Sympathique, mais un peu facile. Après les enfants, les fous. Bien sûr qu’ils sont attachants ces fous, mais peut-être aussi parce que ce sont des fous triés sur le volet. Une péniche pour des artistes essentiellement. Tous poussent plus ou moins bien la chansonnette, alors vous pensez bien que tout cela devient follement photogénique. Philibert pourrait cependant se rapprocher davantage de Freaks que de Frederick Wiseman dont le réalisateur semble se revendiquer (l’un étant venu découvrir le film de l’autre dans la salle). Une fois qu’on a compris à qui l’on avait affaire, on attend le prochain tour offert par ces fabuleux freaks. Le pouvoir du montage, de l’insolite, des « bons clients » susceptibles d’illustrer au mieux par leurs histoires personnelles, leur détresse bien souvent, leur originalité, la face sombre d’une humanité qui préfère ne pas voir les maux de ces sociétés-là.

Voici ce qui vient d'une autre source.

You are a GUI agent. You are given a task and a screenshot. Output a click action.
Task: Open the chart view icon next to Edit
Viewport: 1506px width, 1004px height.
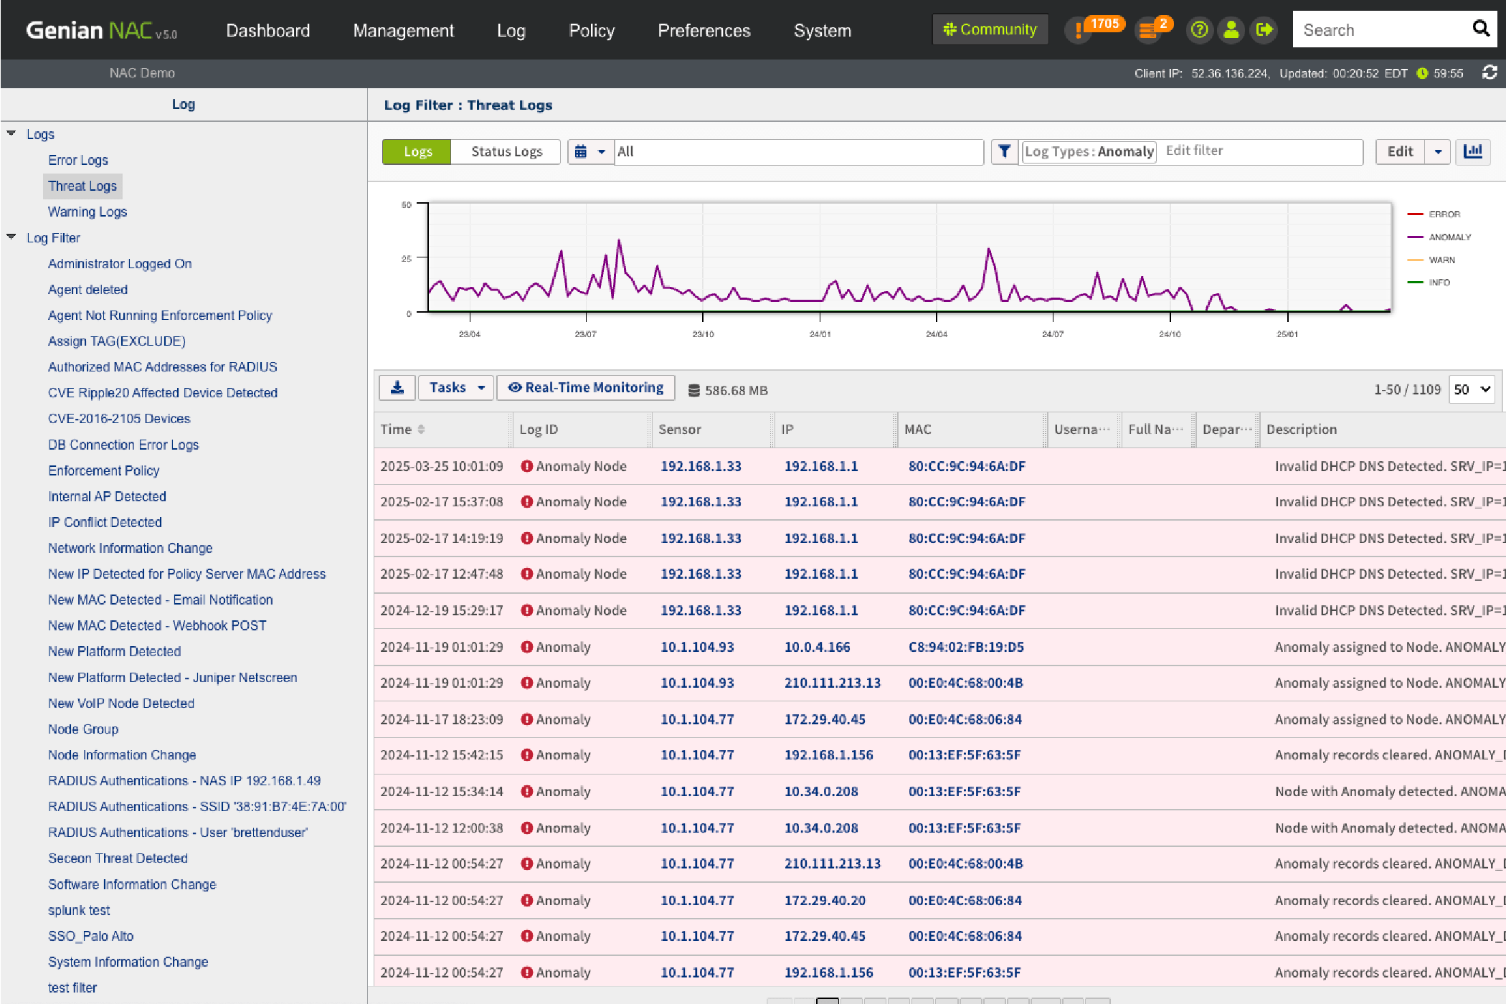click(1473, 151)
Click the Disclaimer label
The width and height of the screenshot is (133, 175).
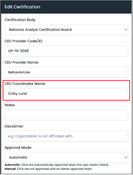(14, 126)
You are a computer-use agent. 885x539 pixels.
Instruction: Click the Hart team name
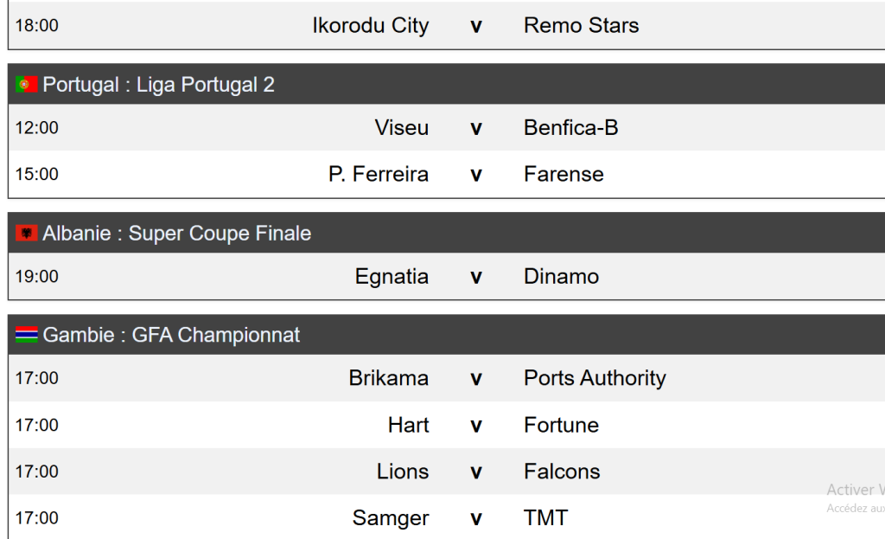(408, 426)
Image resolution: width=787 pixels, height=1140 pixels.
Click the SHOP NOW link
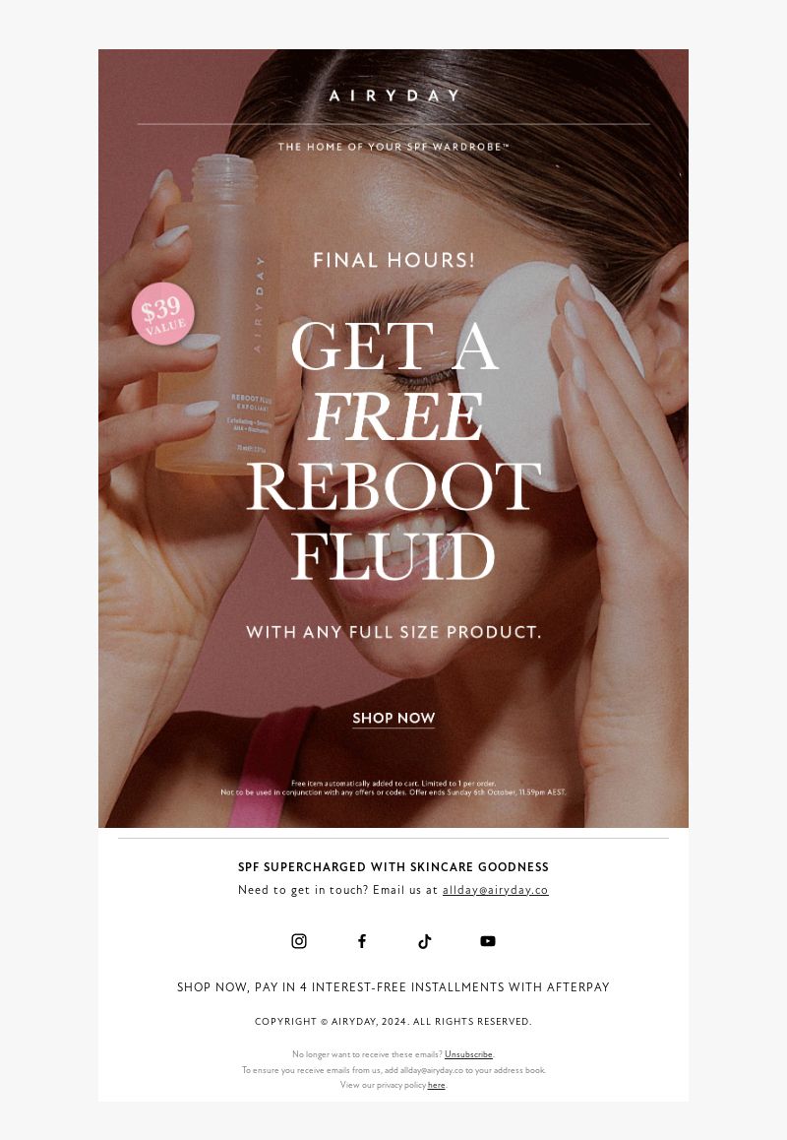(x=394, y=719)
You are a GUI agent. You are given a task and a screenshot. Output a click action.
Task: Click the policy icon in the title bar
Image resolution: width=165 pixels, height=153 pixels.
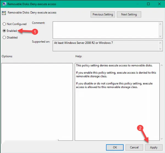coord(4,4)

Et puis, on commence à se questionner sur son propre regard, sur celui (presque indécent) du réalisateur. Avec des enfants, les parents donnent leur consentement, avec des fous, vu la souffrance et l’isolement général de ces personnes, on peut douter qu’ils puissent mesurer les conséquences de l’autorisation à utiliser leur image. Et comme le film ne propose rien d’autre (sinon des plans de coupe admiratifs sur la structure architecturale plantée sur la Seine), on n’échappe pas à l’effet « bêtes de foire ». Est-ce finalement la meilleure manière d’honorer les sujets qu’on exploite ainsi ? On entend déjà Elephant Man nous beugler à la tête : « je ne suis pas un animal »…

Philibert cherche pourtant à nous adresser un message (les panneaux indicatifs en introduction et en conclusion, on a connu plus subtil, plus délicat) : un message selon lequel la société abandonne ses fous (cela sera sans doute pire demain avec la fermeture du centre). Et là, on ne peut s’empêcher de suspecter un copinage entre psychanalystes œuvrant dans les lieux et le milieu bien parisien du cinéma.

Les films de Wiseman dévoilent d’infinis détails sur des situations qui, assemblées, prennent une valeur universelle. Il y décrit par petites touches le monde réel. Peu de chances que derrière les dispositifs mis en œuvre pour illustrer la misère dans ces univers clos se cache une quelconque amitié. La force de la répétition laisse penser que ce ne pourrait pas être possible à grande échelle. Ici, au contraire, on ne dévoile pas les conditions de vie dans un centre psychiatrique pour parler de tous les centres psychiatriques, pour parler de tous les fous, de tous les humains. C’est un centre psychiatrique bien particulier, pas le moins bien loti, que l’on exploite. On loue son caractère unique, exceptionnel. Aucune dimension universelle n’y est recherchée. Sa fermeture est une perspective crainte. L’état général des centres de soin y est non sujet. La démarche est à l’image d’une société qui s’émeut à chaque fait divers et qui vit au rythme d’événements tragiques éphémères pas forcément représentatifs. Le fait général importe peu, on développe des récits, des militances spécifiques, familières, non politiques. On voudrait généraliser à partir d’une exception. Mais l’exception ne peut pas et ne doit pas être la règle. Réaliser un film centré sur L’Adamant, revient à en faire une autre sur la détresse adolescente au lycée Henri IV. Elle existe sans doute comme partout ailleurs, mais son caractère exceptionnel lui interdit une représentativité de toutes les détresses adolescentes. L’angle peut alors devenir le caractère exceptionnel, unique, de ces lieux, mais encore faut-il pour y adhérer que ces lieux aient une réelle spécificité, une excellence que d’autres par définition ne peuvent avoir. Un centre de soin psychologique unique peut-il être la Comédie française ou le Louvre des centres de soin ?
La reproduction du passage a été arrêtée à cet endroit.